Il y avait bien l'Astrée d'Honoré d'Urfé, ou Clélie, de Madame de Scudéry. Mais, en ce siècle des Lumières, le roman peinait encore à s'affirmer comme genre viable. Difficile aujourd'hui pour nous, qui en avons fait la chair primordiale de notre littérature, de l'envisager. C'est en défense de ce genre en lequel il perçoit une forte capacité potentielle à représenter l'Homme et sa morale que Diderot publie Jacques le Fataliste.
Sorte de conte philosophique qui suit les déambulations d'un maître et de son valet à travers champs, l'œuvre développe une mise en relief d'un certain nombre d'idées philosophiques, va à la rencontre de quelques Hommes, se penche sur leurs aventures en tachant d'en donner une estampe qui leur rende leur vie, et, de là, développe une réflexion artistique en décalage par rapport aux canons du temps. Mais où va l'intrigue ? Nul ne le sait, ni les personnages (Jacques, son maître et le narrateur), ni le lecteur – d'ailleurs, qui pourrait bien savoir où ils iraient, quand il peut plaire au Ciel d'abattre un déluge sur les deux voyageurs, ou à Jacques d'aller tâter de la solidité de son crâne contre un linteau qui manquerait de l'enfouir six pieds sous terre ?
Et c'est tout le propos de Jacques le Fataliste. Sa structure en branches d'étoile, qui se projette dans le récit d'un passant, pour revenir aux amours de Jacques, et repartir vers un autre voyageur rencontré, suit ce qui se veut être la "réalité". Le narrateur la prône sans cesse : « Celui qui prendrait ce que j'écris pour la vérité serait peut-être moins dans l'erreur que celui qui le prendrait pour une fable. ». Et cela pour une cause : il récuse le vieux roman, « chimérique et frivole », celui de plusieurs milliers de pages, où les rebondissements s'enchaînent à qui mieux mieux, mais où rien d'imprévu ne peut arriver. Diderot arrête l'action au moment du pathétique, s'immisce dans le récit, émet quelques opinions, mais surtout, montre comment les choses auraient pu tourner autrement dans une histoire inventée pour ravir son lecteur – cette alternative qu'il envoie valdinguer avec la plus grande désinvolture, nous assénant plutôt une histoire inopinée, dont on se serait à l'évidence bien passé.

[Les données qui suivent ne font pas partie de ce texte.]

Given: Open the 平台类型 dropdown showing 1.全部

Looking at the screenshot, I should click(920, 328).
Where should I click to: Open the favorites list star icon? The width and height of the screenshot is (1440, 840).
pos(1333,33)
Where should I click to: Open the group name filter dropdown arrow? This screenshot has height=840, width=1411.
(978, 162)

Jacques n'est pas un roman. Il en revêt par instants les codes, mais c'est pour mieux les brocarder. Aussi ses personnages ne sont-ils jamais que des pantins articulés que le philosophe manipule à l'envi pour mettre à l'épreuve sa thèse philosophique. Face au maître qui se conçoit comme libre, Jacques maintient, en de grands mots qu'il tient de son capitaine, que tout événement « est écrit là-haut, sur le grand rouleau », et refuse donc à l'Homme toute liberté. Comme dans Candide, l'idée est mise en face des faits, éprouvée dans des situations plus ahurissantes les unes que les autres, une, dix, puis trente fois. D'abord on en rit, et on en évalue la portée philosophique ; mais bien vite, on s'ennuie, on sait paradoxalement où Diderot va en venir : à bien peu de choses, et surtout à une fin leste et dégourdie, à l'image de l'impasse dans laquelle le fatalisme de Jacques ne cesse de tomber.

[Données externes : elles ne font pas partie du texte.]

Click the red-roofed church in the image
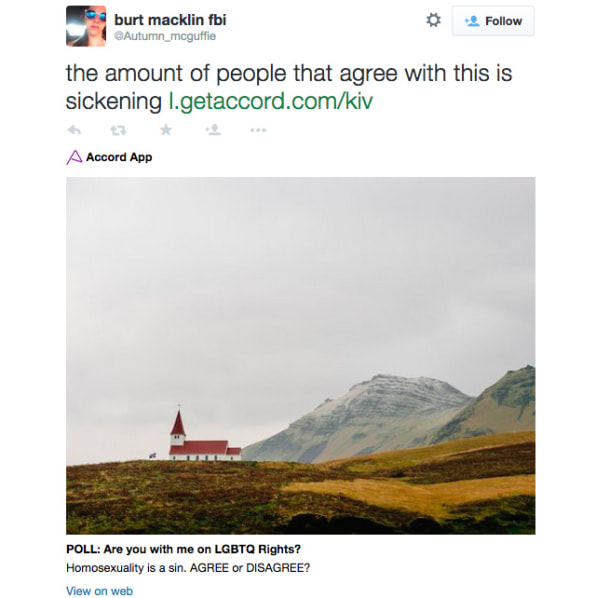This screenshot has height=598, width=596. pyautogui.click(x=205, y=435)
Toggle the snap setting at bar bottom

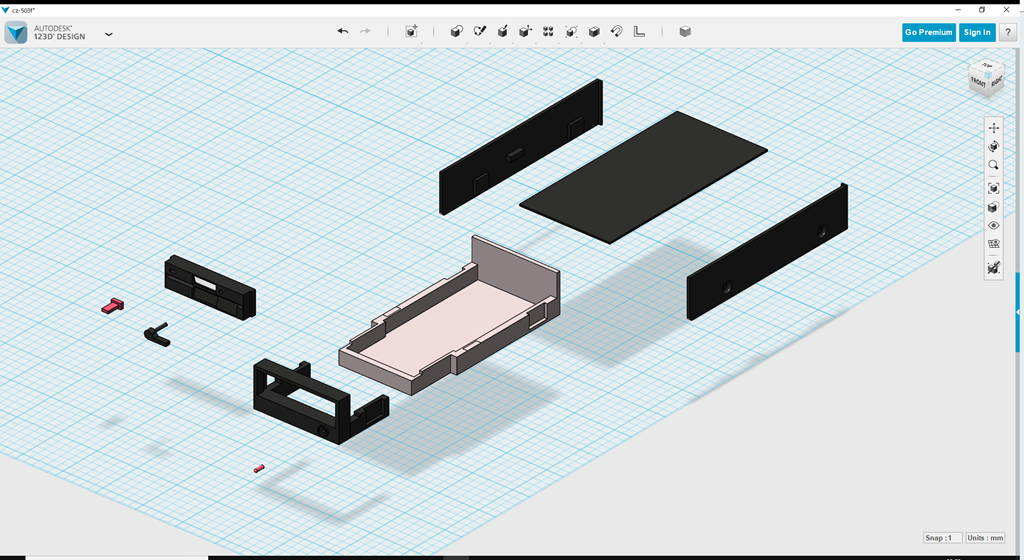pyautogui.click(x=993, y=268)
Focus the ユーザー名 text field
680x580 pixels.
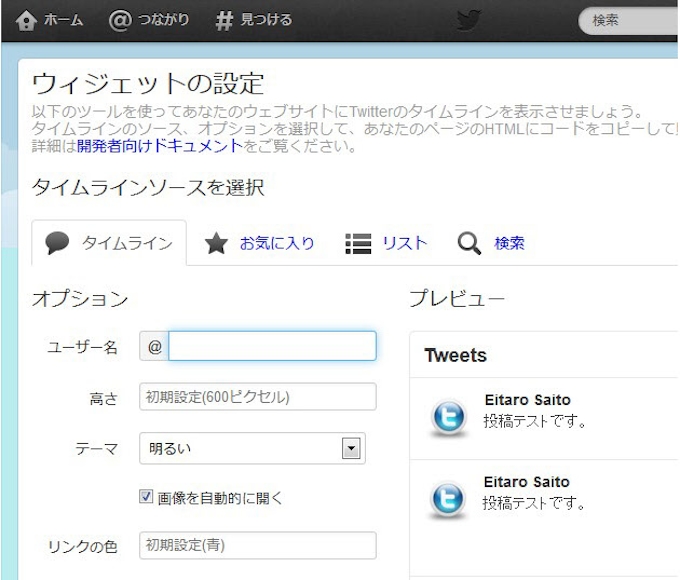pyautogui.click(x=272, y=346)
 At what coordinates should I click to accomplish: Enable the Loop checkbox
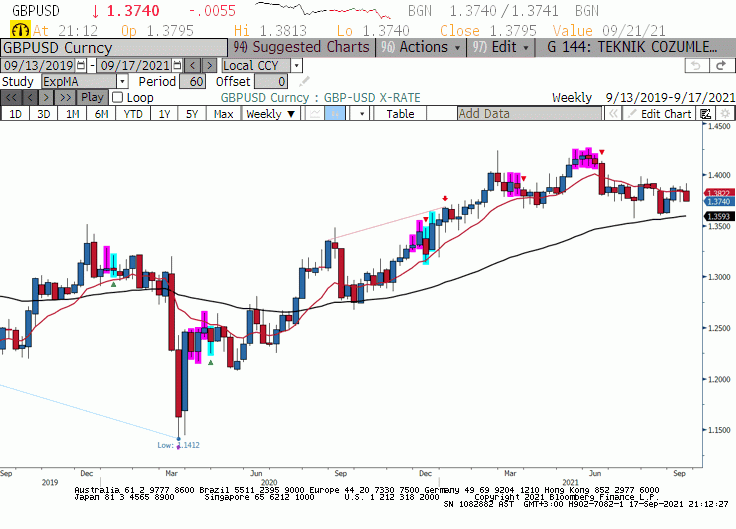click(118, 97)
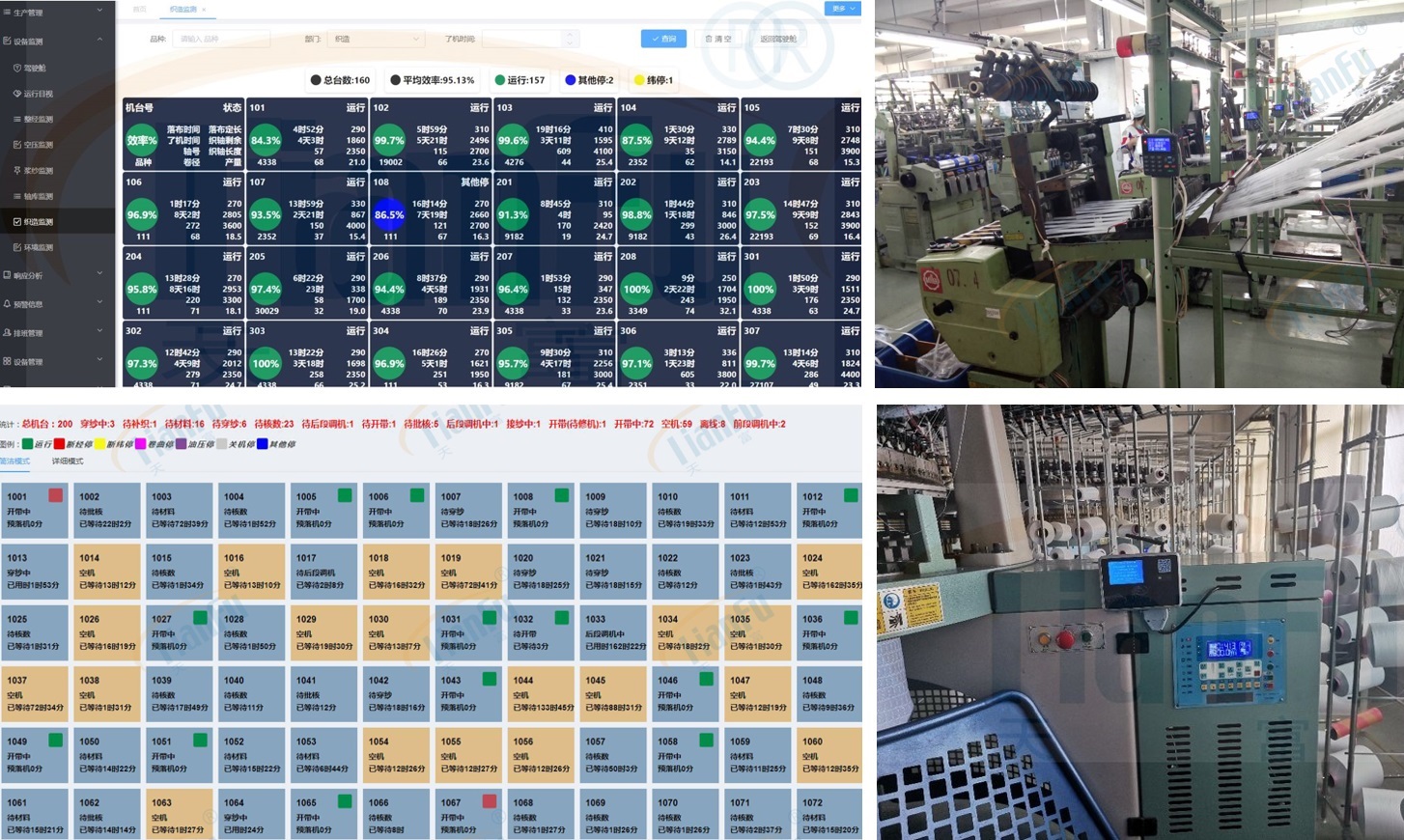Switch to the 首页 home tab
Image resolution: width=1404 pixels, height=840 pixels.
(140, 10)
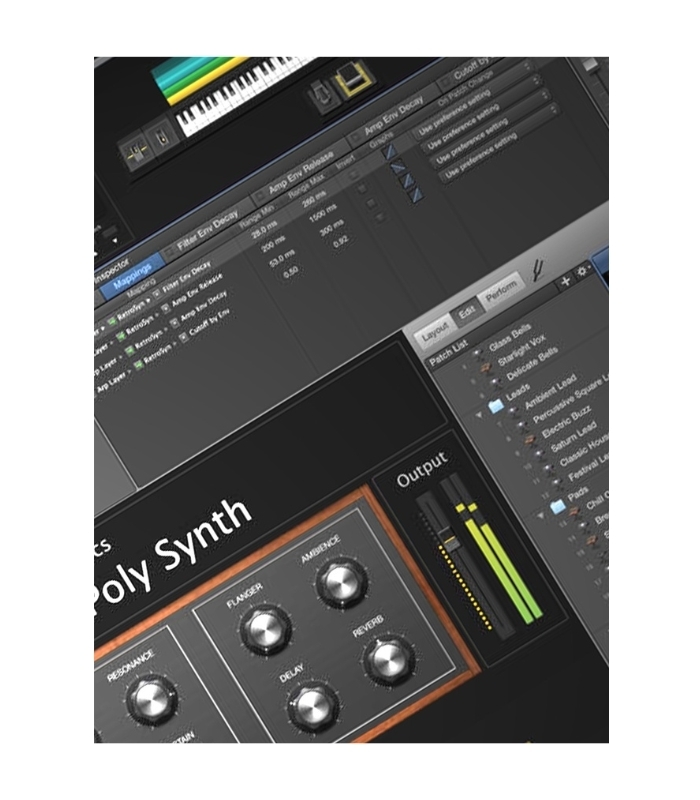The height and width of the screenshot is (800, 700).
Task: Select the Pads folder icon
Action: point(558,508)
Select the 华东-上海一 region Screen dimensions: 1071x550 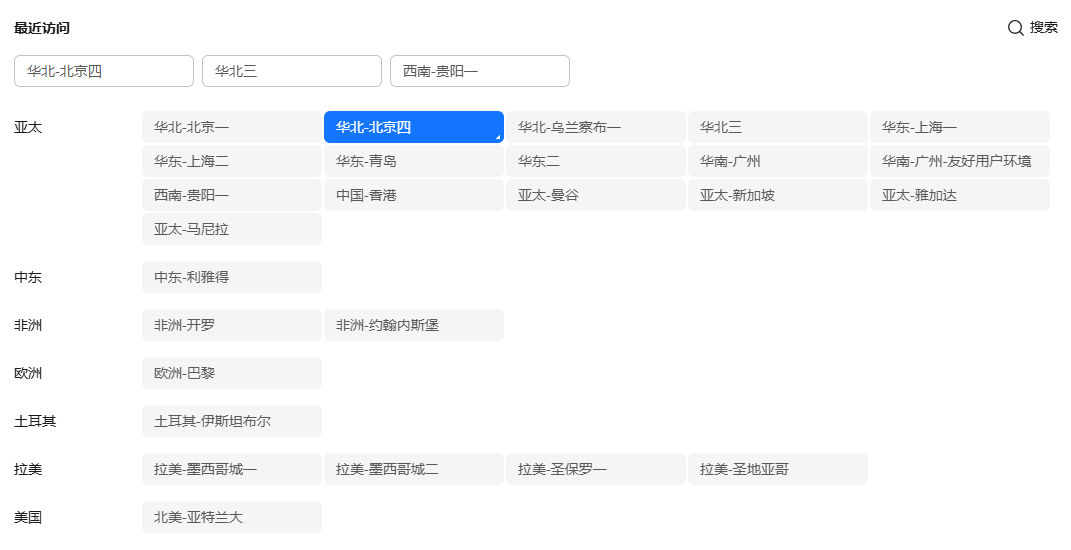pos(960,127)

Il m'a semblé que l'œuvre avait, avant même que j'y goûte, perdu de beaucoup de sa saveur. La faute au nombre d'extraits choisis dans mes cours de littérature qui me l'avaient forgé, dans mon imaginaire, comme une sorte de Queneau du XVIIIè siècle ? Ou bien à de véritables longueurs que comporterait le livre ?
L'ombre du philosophe plâne partout : dans les conversations, on l'entend, ironique, jouant tous les rôles à la fois, et menant du bout de sa baguette ses personnages sur le plateau de son raisonnement. "La vérité", certes, mais une vérité sélectionnée pour éprouver une thèse donnée.
Pour autant, certaines histoires sont franchement drôles, et, par petites pointes, ouvrent vers des images fortes, et des interrogations intéressantes – ce que je n'avais pas trouvé dans Candide. L'histoire des premiers émois de Jacques tandis qu'il vivait auprès de Bigre son parrain et de Bigre son ami est une grosse farce, et brillamment écrite à l'image de l'Odyssée de Jacques et de son maître se filant dans des absurdités aussi poilantes que profondes. Des figures attachantes sont dépeintes avec vigueur, et quelques mots bien placés vous arracheront, c'est certain, un sourire.